Elon’s first Black students arrived at Elon without a formal support system. Glenda Phillips Hightower (née Phillips) became the first full-time Black student in fall 1963, though Paul DeMontaigne, a faculty member at the nearby Palmer Memorial Institute, had taken some evening classes the prior spring in preparation for graduate study. Neither Phillips, nor Eugene Perry, the first Black student to graduate in 1969, nor any Black student for almost three decades after desegregation, received formal support from the institution on the basis of their identity. These trailblazers navigated the racial politics of a slowly desegregating university and built new institutions on their own.

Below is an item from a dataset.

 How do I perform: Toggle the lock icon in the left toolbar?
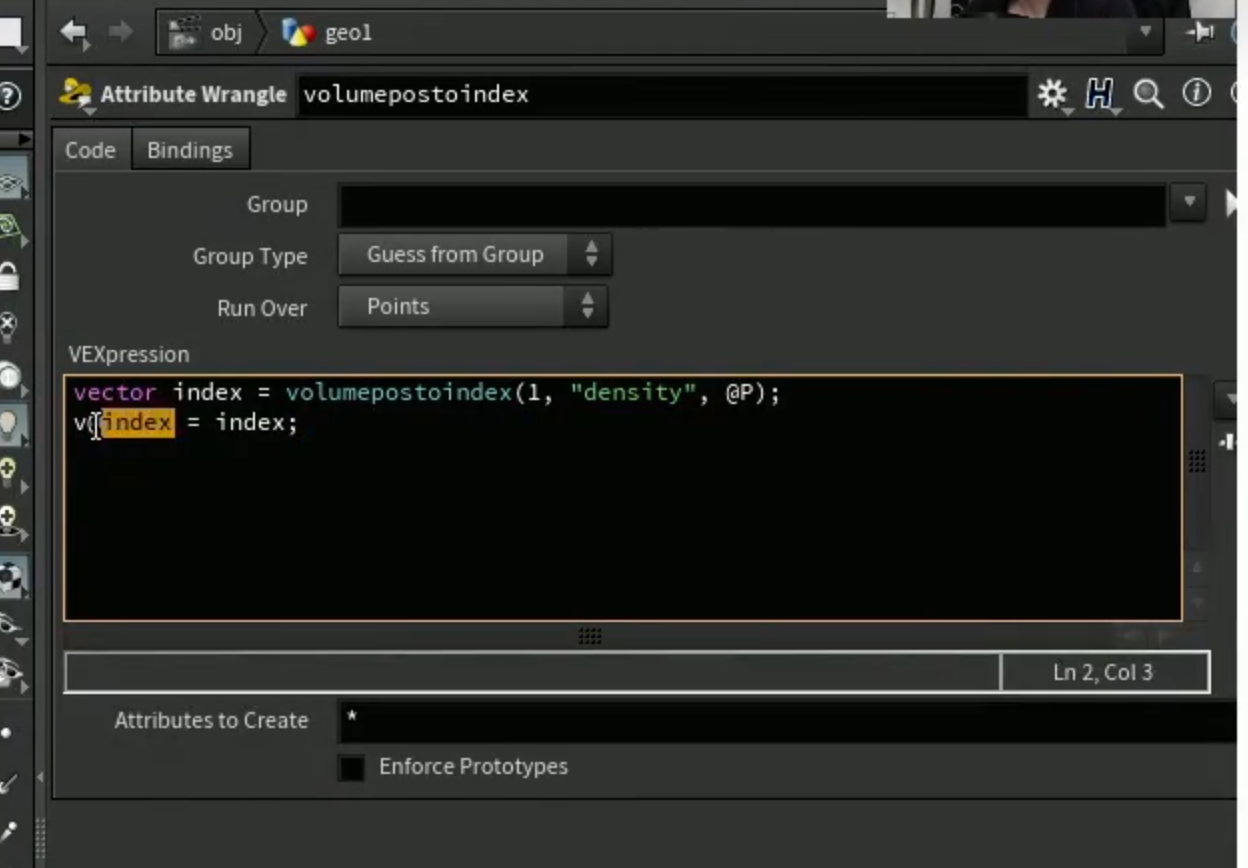(10, 276)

Glenda Phillips Hightower left Elon in the Fall of her sophomore year, later graduating from the University of Iowa in 1974.  Hightower received an honorary doctorate of humane letters from Elon during the 2019 Spring Convocation.  

In 2016 during a special college coffee the formal unveiling of portraits commissioned to honor Glenda Phillips Hightower and Elon's first Black graduate Eugene Perry, which now hang in the Moseley Center entrance.  

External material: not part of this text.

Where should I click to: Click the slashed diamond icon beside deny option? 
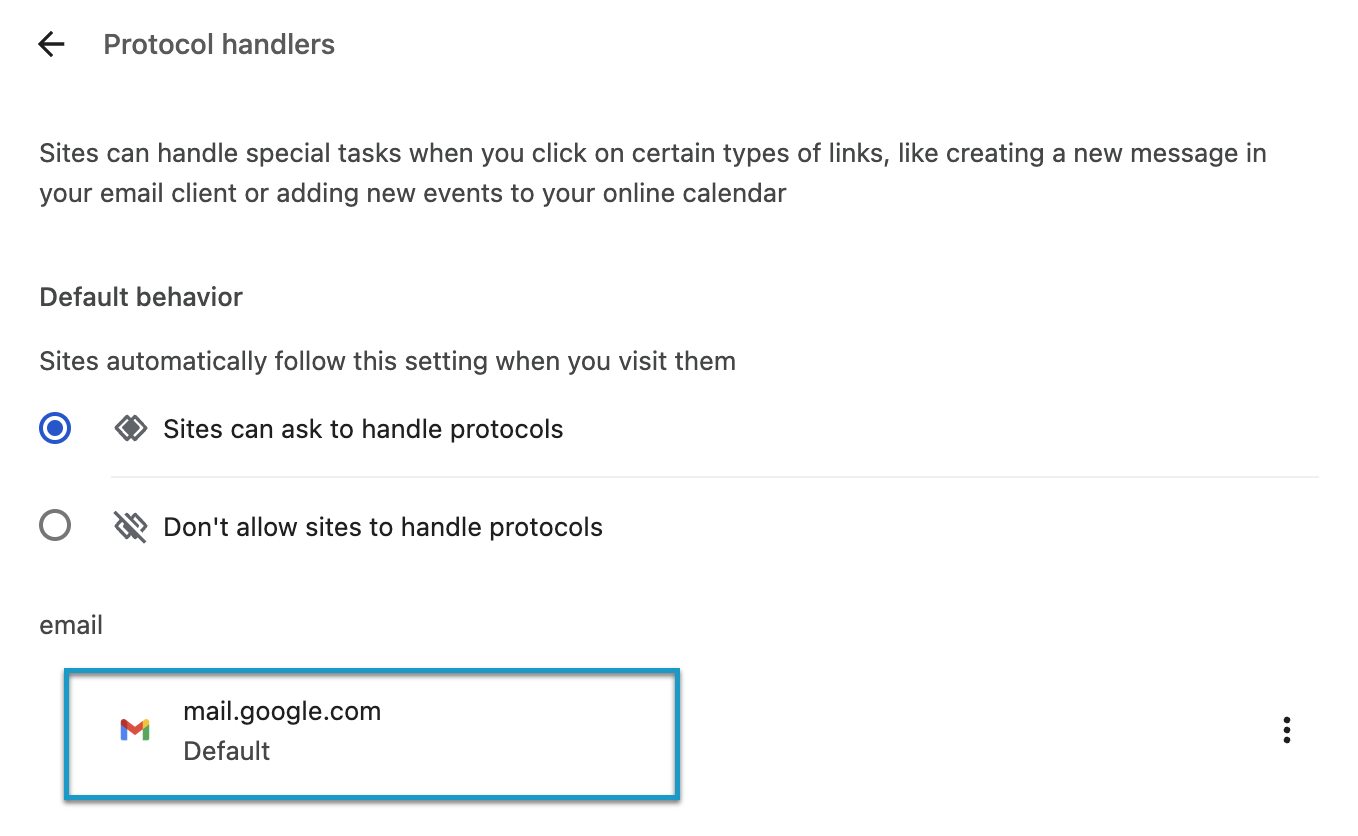(130, 525)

Black students then, as now, had a diversity of experiences in their confrontations with systemic racism. Compared to other venues in American life, most remembered overt incidents of anti-Black prejudice to be relatively rare—but that did not mean things were easy. “At Elon,” remembered Donna Oliver ’72, “there was no name calling, there were no threats, but it was the other extreme. You were totally ignored. It was as though you were invisible.”

Each account of individual experiences, some of which are preserved thanks to the extraordinary work of L’Tanya Richmond ’87 but many of which are still unheard, brings a more nuanced understanding of the time. Her master's thesis Elon's black history : a story to be told includes detailed oral histories and historical background on Elon's first Black trailblazers.  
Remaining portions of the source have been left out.